What you should end up with is an exact copy of the lines from the one holding "Where should I" through the last line of the entries below, both included, and nothing else; leave every picture out.

◆ Material for the task ◆
[Start of section]

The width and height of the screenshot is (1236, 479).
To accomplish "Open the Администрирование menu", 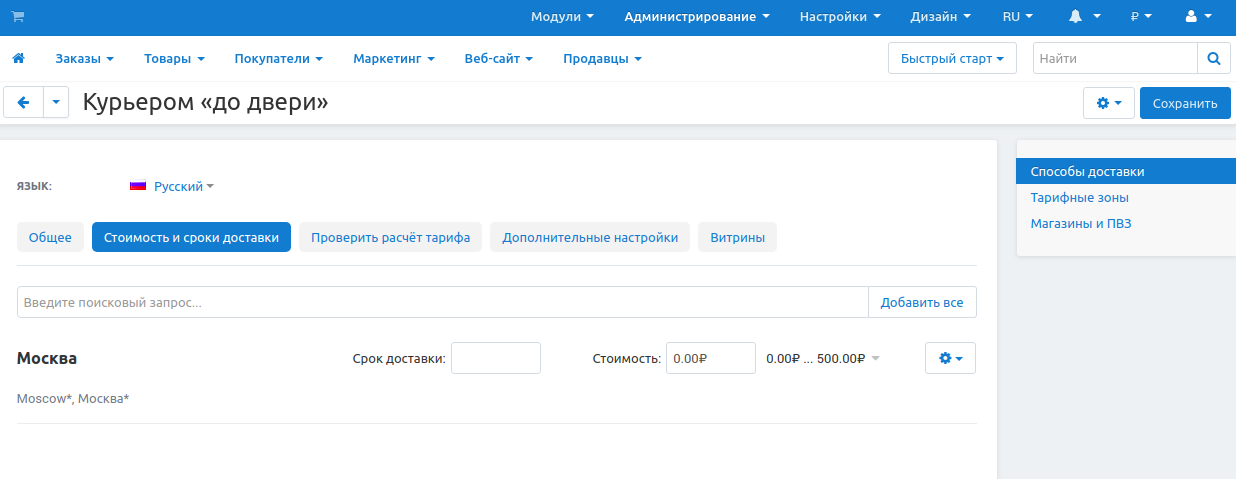I will (x=696, y=17).
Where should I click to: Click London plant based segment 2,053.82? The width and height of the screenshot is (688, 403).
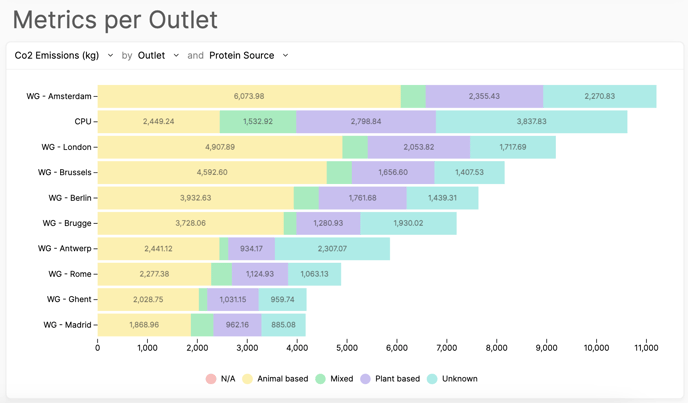pyautogui.click(x=419, y=147)
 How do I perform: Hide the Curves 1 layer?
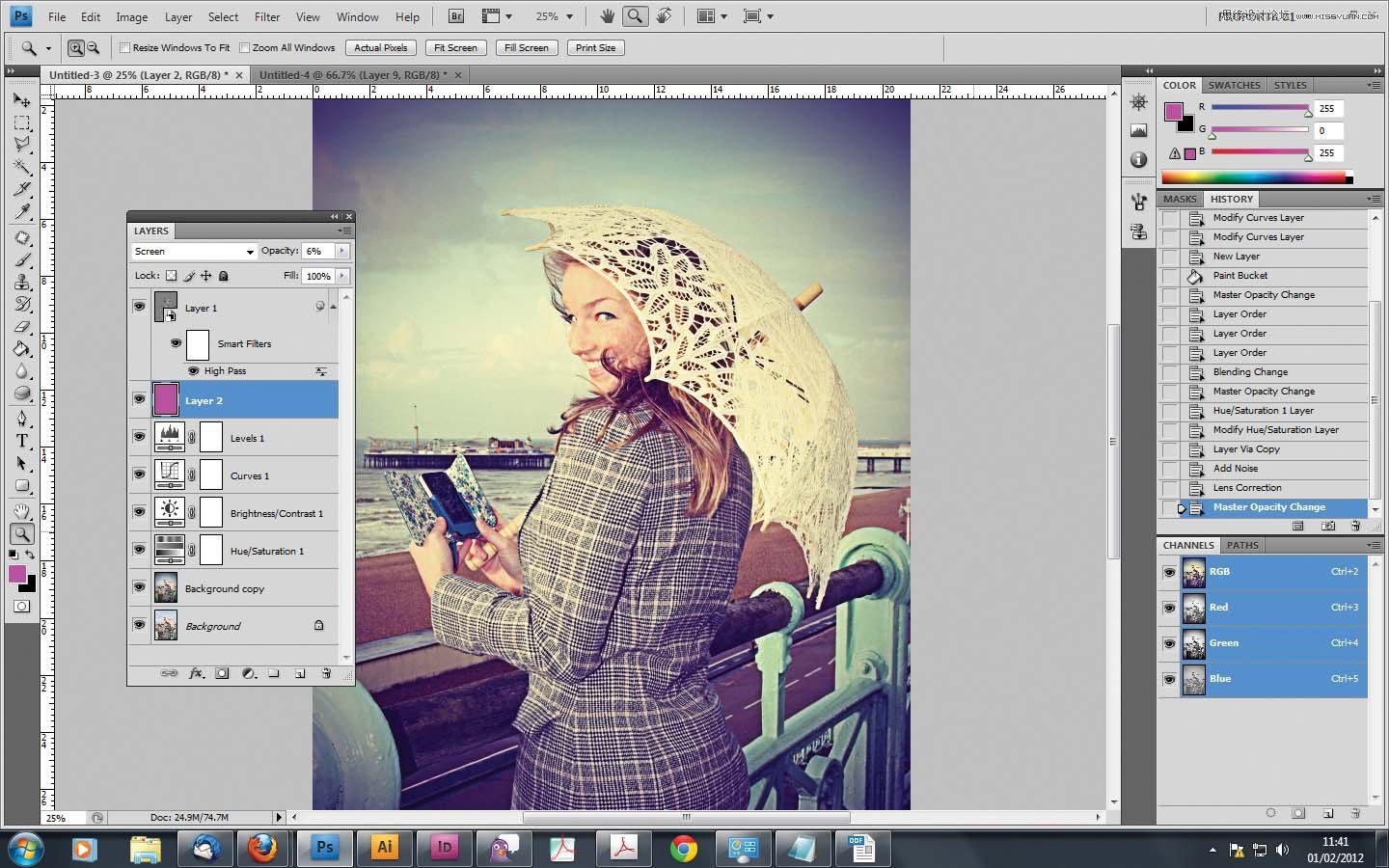click(x=139, y=475)
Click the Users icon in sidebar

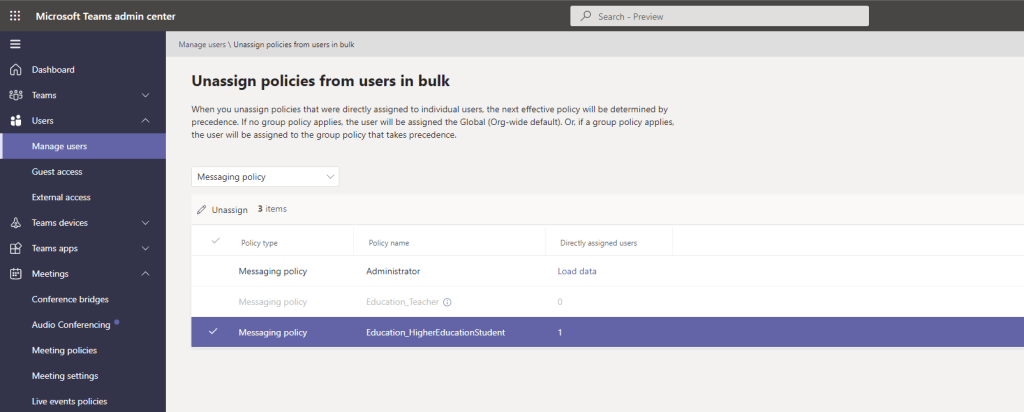point(15,121)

[End of section]

◆ Reply to the task ◆
Where should I click to: Click London plant based segment 2,053.82? The width and height of the screenshot is (688, 403).
pyautogui.click(x=419, y=147)
 How do I perform: Hide the Curves 1 layer?
click(x=139, y=475)
Click the Users icon in sidebar

point(15,121)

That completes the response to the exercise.